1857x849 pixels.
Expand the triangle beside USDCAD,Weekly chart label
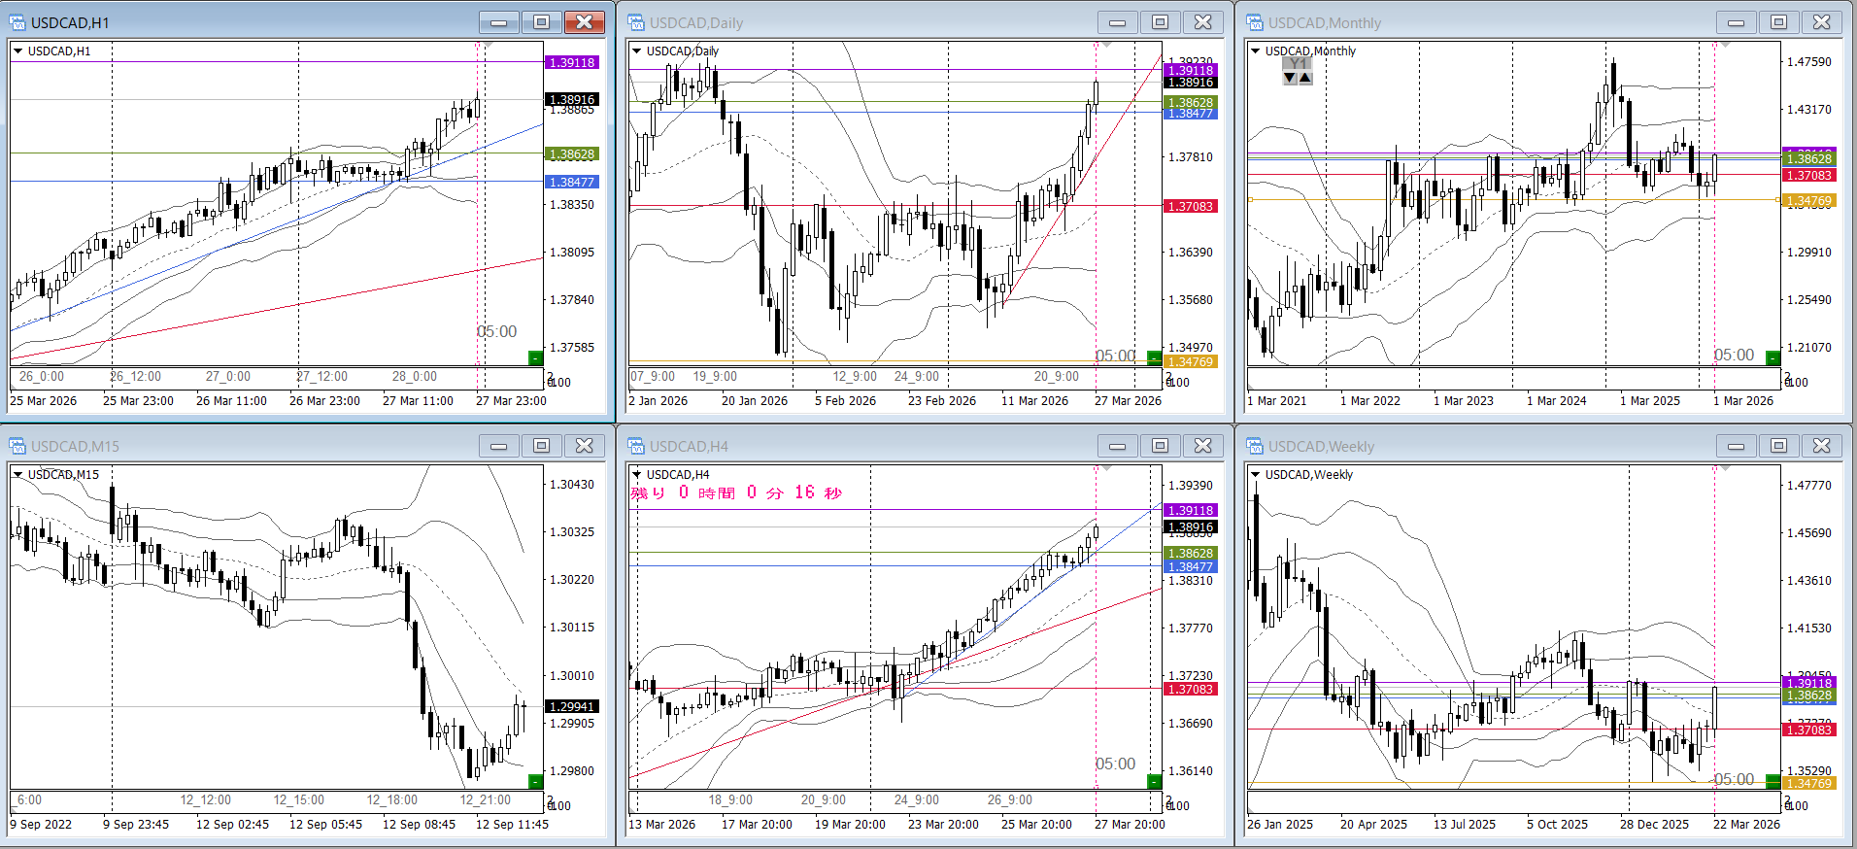coord(1255,475)
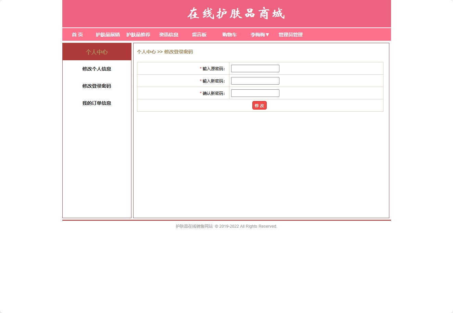Click the confirm new password field
The height and width of the screenshot is (313, 453).
255,93
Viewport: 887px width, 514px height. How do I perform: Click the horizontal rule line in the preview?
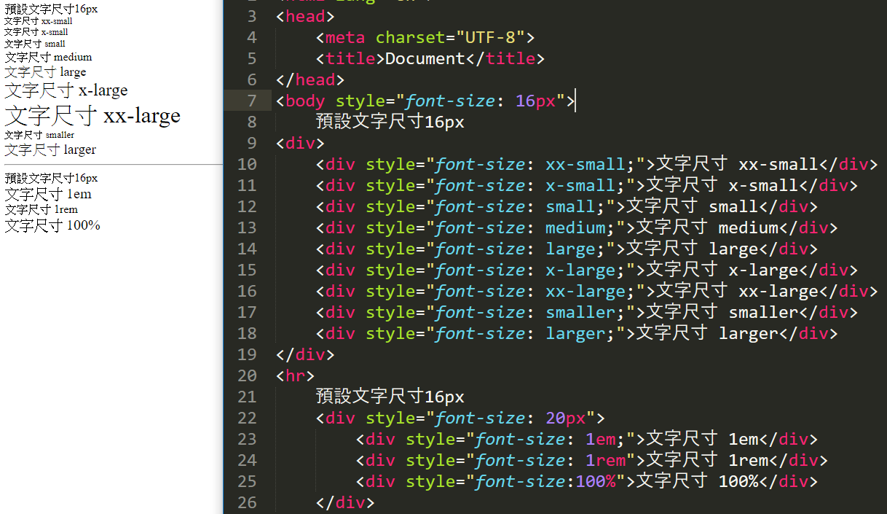tap(111, 165)
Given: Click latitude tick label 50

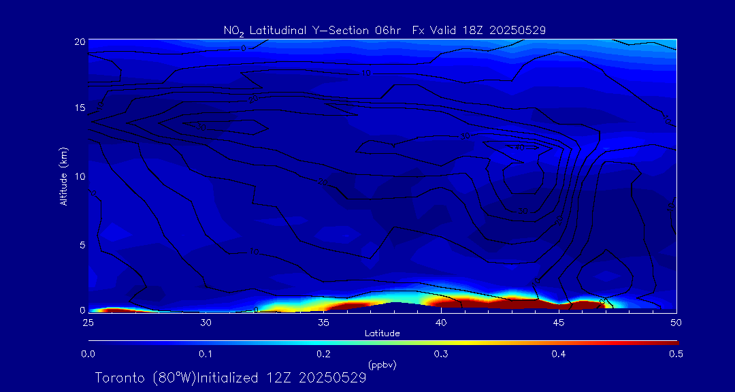Looking at the screenshot, I should click(x=676, y=321).
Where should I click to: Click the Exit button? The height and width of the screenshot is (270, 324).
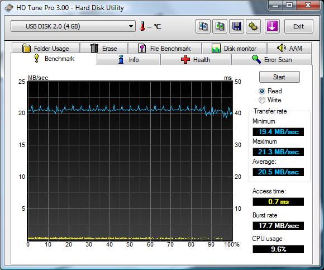(x=299, y=26)
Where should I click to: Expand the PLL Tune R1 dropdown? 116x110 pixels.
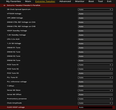click(95, 78)
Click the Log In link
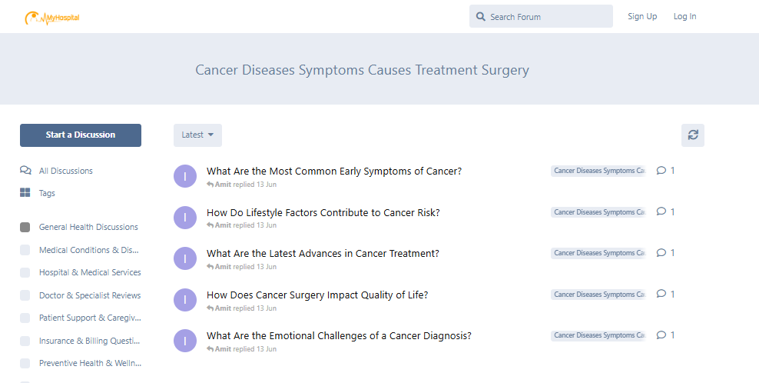 click(685, 16)
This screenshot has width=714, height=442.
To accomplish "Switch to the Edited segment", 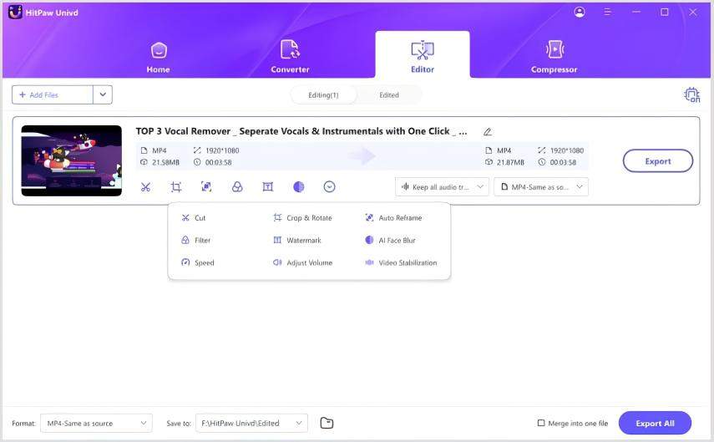I will [388, 95].
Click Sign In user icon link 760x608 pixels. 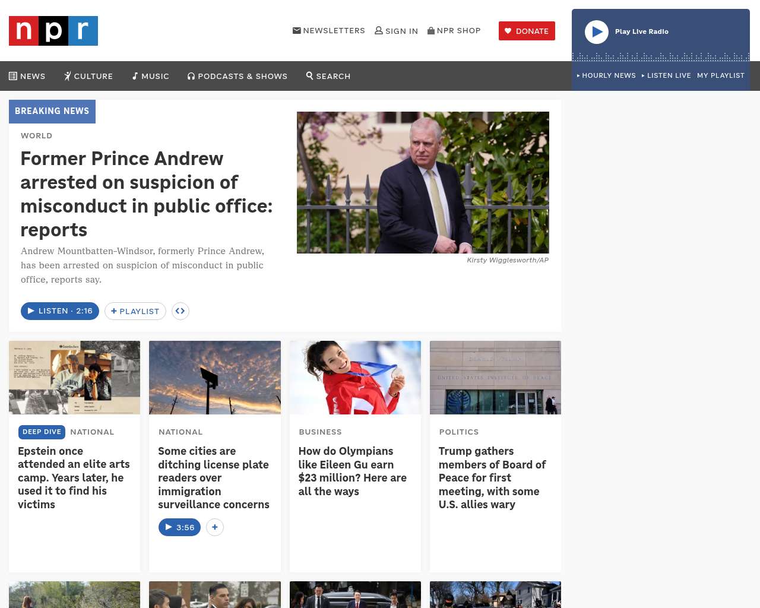396,31
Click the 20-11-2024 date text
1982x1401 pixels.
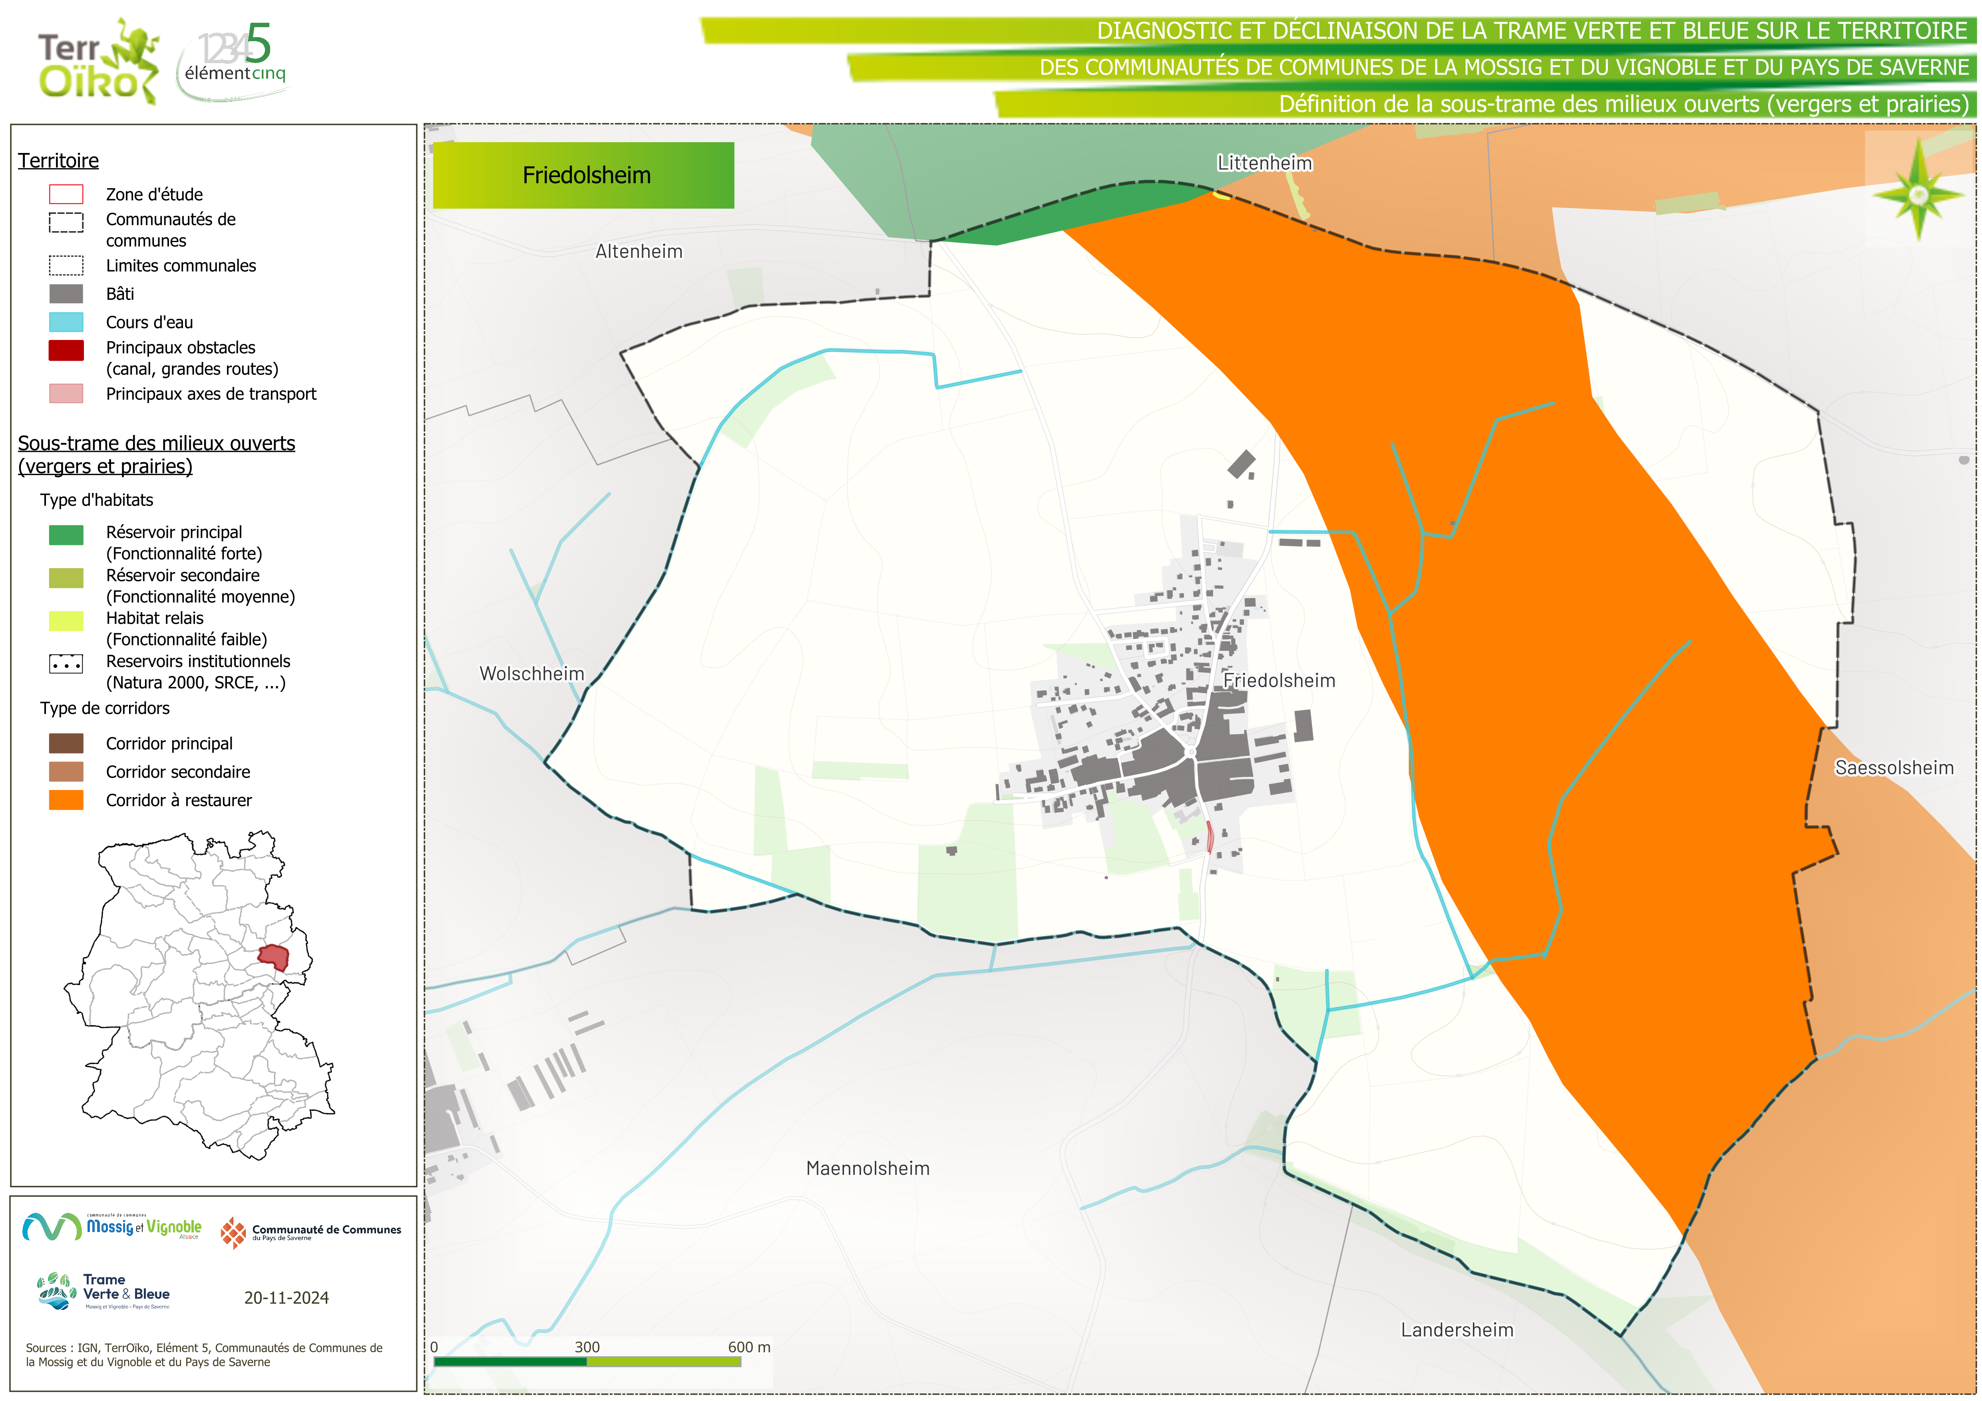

**PROBLEM STATEMENT:** Can you put the lines between the one holding "Given: Click latitude tick label 50" and the one holding "click(685, 16)", inclusive, into a JSON list of strings, one string per line, with blank lines and the pictures left out?

**WORKED SOLUTION:**
[
  "Given: Click latitude tick label 50",
  "Looking at the screenshot, I should click(x=676, y=321).",
  "Where should I click to: Click the Exit button? The height and width of the screenshot is (270, 324).",
  "(x=299, y=26)",
  "Where should I click to: Expand the PLL Tune R1 dropdown? 116x110 pixels.",
  "click(95, 78)",
  "Click the Log In link",
  " click(685, 16)"
]